### Task statement
If a line in the listing contains "computer", copy it out whole.

### Supplied data

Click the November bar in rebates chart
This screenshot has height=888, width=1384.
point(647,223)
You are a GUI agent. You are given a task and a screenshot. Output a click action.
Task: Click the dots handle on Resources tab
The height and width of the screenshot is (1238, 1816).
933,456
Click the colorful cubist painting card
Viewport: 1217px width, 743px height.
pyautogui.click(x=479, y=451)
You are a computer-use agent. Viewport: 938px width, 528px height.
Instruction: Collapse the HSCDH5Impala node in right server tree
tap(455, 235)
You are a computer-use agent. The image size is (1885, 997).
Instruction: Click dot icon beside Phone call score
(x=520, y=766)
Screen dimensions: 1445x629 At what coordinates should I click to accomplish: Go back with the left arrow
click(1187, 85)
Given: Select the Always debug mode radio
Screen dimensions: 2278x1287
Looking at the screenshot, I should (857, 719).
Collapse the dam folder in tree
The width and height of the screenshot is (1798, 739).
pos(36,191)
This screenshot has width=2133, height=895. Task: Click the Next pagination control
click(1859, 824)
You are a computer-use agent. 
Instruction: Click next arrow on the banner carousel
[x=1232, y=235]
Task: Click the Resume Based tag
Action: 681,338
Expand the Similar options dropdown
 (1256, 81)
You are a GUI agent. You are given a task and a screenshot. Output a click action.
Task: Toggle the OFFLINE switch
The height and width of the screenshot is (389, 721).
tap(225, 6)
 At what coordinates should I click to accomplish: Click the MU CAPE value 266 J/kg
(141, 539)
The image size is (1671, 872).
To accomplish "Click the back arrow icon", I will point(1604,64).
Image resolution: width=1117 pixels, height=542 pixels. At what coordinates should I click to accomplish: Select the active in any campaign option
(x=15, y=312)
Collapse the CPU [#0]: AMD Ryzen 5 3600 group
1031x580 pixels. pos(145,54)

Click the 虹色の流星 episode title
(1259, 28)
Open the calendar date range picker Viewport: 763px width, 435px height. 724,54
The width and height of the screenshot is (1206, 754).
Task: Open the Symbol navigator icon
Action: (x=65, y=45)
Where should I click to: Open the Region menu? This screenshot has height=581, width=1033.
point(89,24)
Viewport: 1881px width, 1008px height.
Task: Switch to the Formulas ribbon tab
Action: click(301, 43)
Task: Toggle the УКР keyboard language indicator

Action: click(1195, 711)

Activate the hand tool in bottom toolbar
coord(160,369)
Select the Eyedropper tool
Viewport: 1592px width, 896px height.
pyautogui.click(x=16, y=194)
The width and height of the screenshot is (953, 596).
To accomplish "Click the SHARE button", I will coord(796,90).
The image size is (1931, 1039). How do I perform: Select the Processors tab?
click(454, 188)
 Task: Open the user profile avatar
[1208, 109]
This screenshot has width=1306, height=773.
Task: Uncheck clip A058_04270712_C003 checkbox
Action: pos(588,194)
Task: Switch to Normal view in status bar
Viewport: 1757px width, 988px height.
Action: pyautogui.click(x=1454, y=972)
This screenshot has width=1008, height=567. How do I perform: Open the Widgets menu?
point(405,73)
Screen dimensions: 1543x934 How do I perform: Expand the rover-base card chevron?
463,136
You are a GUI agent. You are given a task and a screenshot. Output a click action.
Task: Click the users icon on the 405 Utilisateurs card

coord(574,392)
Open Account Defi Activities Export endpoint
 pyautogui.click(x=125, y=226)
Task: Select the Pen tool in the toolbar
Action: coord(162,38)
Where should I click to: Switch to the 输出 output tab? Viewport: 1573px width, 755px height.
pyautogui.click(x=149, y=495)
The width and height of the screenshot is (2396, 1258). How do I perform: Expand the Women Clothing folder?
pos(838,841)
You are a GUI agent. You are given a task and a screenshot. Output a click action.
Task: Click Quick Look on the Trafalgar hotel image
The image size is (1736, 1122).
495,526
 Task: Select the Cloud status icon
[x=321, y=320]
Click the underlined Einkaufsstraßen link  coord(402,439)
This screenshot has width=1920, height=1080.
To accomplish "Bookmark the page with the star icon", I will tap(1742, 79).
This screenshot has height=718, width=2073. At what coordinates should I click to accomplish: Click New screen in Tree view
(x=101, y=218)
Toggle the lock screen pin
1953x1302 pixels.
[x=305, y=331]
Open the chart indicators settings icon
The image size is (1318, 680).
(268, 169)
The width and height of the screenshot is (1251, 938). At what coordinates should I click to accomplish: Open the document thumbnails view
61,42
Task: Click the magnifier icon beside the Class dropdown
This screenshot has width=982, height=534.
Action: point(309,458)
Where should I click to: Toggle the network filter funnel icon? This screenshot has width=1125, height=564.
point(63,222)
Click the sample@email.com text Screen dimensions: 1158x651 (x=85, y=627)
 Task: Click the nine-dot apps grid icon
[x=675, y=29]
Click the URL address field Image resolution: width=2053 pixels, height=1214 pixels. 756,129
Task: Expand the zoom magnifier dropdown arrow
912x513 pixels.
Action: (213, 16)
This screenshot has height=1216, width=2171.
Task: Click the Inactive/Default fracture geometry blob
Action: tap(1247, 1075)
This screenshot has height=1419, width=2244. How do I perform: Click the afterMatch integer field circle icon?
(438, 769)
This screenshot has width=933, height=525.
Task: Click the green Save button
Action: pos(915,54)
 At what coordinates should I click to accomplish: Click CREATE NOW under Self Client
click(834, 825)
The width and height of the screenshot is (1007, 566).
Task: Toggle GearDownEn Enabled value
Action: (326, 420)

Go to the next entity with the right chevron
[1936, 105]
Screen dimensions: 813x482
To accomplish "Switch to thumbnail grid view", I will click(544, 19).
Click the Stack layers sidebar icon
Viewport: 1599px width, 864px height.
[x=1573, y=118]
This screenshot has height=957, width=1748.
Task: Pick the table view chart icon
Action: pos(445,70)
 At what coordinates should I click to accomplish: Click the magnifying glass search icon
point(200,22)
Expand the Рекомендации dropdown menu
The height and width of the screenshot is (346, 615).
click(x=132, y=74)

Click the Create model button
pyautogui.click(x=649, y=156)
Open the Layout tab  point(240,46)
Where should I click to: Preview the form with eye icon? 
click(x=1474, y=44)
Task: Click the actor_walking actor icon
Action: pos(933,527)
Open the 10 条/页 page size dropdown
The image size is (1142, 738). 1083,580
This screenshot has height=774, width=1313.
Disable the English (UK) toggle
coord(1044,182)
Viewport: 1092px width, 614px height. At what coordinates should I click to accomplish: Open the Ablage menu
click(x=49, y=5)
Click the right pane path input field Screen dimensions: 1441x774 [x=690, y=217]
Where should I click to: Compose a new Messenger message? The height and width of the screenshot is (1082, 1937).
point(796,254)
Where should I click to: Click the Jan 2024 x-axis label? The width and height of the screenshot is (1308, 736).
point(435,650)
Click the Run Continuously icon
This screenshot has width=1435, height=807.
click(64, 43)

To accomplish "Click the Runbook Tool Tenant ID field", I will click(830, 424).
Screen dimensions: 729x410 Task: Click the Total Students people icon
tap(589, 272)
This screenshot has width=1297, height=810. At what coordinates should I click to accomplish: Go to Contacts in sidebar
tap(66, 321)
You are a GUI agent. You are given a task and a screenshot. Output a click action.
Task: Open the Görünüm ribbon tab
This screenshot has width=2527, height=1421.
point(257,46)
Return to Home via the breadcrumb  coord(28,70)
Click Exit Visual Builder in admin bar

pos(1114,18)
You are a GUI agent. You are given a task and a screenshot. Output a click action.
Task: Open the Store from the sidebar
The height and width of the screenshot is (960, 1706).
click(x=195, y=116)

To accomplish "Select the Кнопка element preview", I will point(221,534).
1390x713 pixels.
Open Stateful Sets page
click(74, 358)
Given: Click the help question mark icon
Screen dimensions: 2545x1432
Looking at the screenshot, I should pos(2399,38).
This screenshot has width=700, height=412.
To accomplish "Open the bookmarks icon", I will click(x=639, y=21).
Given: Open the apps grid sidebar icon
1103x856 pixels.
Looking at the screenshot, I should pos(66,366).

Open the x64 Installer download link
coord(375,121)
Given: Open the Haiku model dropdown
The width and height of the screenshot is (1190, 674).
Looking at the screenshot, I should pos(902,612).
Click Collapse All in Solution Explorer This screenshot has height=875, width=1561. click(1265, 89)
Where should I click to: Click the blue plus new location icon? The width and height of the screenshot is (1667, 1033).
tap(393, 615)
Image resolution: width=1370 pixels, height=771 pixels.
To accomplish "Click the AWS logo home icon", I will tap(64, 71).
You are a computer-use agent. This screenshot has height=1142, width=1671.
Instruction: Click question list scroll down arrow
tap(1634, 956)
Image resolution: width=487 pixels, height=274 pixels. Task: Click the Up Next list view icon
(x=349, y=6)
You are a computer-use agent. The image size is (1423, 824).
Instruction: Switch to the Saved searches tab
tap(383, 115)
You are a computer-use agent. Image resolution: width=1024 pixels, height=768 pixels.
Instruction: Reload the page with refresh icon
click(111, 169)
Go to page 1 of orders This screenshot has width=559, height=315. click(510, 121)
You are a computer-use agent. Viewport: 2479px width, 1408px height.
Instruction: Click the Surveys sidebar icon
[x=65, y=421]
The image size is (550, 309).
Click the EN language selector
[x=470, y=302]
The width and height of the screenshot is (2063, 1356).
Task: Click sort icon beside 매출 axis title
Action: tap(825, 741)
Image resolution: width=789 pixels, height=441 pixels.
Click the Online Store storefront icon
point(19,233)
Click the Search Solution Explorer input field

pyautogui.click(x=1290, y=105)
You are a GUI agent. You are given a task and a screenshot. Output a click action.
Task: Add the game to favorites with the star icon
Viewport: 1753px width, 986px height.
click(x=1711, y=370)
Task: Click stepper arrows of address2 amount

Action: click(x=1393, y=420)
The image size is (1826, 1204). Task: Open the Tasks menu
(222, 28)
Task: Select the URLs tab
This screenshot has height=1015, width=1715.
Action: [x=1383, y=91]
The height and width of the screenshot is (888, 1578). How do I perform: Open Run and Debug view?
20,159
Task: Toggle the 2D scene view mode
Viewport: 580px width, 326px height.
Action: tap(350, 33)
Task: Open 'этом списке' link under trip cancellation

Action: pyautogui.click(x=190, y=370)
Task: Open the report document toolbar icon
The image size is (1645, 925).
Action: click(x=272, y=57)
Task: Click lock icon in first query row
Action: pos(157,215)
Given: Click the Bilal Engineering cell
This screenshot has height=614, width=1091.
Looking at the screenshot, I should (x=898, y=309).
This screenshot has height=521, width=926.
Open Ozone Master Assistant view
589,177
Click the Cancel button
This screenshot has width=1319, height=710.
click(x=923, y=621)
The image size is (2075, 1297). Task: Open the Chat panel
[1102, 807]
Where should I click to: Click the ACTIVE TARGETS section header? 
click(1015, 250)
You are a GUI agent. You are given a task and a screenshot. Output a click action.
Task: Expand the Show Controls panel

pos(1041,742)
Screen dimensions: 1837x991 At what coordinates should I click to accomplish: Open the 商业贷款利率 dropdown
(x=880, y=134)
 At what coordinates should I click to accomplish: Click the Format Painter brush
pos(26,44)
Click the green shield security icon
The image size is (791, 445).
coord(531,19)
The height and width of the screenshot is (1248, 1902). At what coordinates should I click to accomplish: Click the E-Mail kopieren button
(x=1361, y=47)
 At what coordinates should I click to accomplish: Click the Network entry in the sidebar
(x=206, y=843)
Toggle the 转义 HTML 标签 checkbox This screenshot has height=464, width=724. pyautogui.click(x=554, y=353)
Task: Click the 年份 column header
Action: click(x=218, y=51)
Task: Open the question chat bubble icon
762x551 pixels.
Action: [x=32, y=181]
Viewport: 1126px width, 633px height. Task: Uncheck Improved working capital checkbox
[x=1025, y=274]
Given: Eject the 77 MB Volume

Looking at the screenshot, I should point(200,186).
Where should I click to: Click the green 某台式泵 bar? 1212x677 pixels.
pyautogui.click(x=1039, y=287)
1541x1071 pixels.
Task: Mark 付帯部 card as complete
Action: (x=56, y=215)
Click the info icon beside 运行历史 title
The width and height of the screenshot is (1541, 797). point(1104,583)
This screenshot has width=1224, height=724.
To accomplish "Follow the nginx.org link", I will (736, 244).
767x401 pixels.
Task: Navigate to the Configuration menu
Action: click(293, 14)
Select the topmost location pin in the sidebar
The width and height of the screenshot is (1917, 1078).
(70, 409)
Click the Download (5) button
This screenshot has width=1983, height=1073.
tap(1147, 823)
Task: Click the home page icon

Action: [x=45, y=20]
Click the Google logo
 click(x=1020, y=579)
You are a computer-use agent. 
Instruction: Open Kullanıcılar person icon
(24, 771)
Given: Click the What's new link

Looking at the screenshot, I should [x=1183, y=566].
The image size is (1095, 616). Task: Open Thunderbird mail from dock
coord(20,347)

### Solution
You are a computer-use agent. Viewport: 938px width, 528px height.
You are a computer-use agent. The image size is (1885, 997).
You are a computer-use agent. 
You are a computer-use agent. This screenshot has height=1142, width=1671.
You are a computer-use agent. The image size is (1423, 824).
You are a computer-use agent. Image resolution: width=1024 pixels, height=768 pixels.
You are a computer-use agent. Viewport: 2479px width, 1408px height.
You are a computer-use agent. 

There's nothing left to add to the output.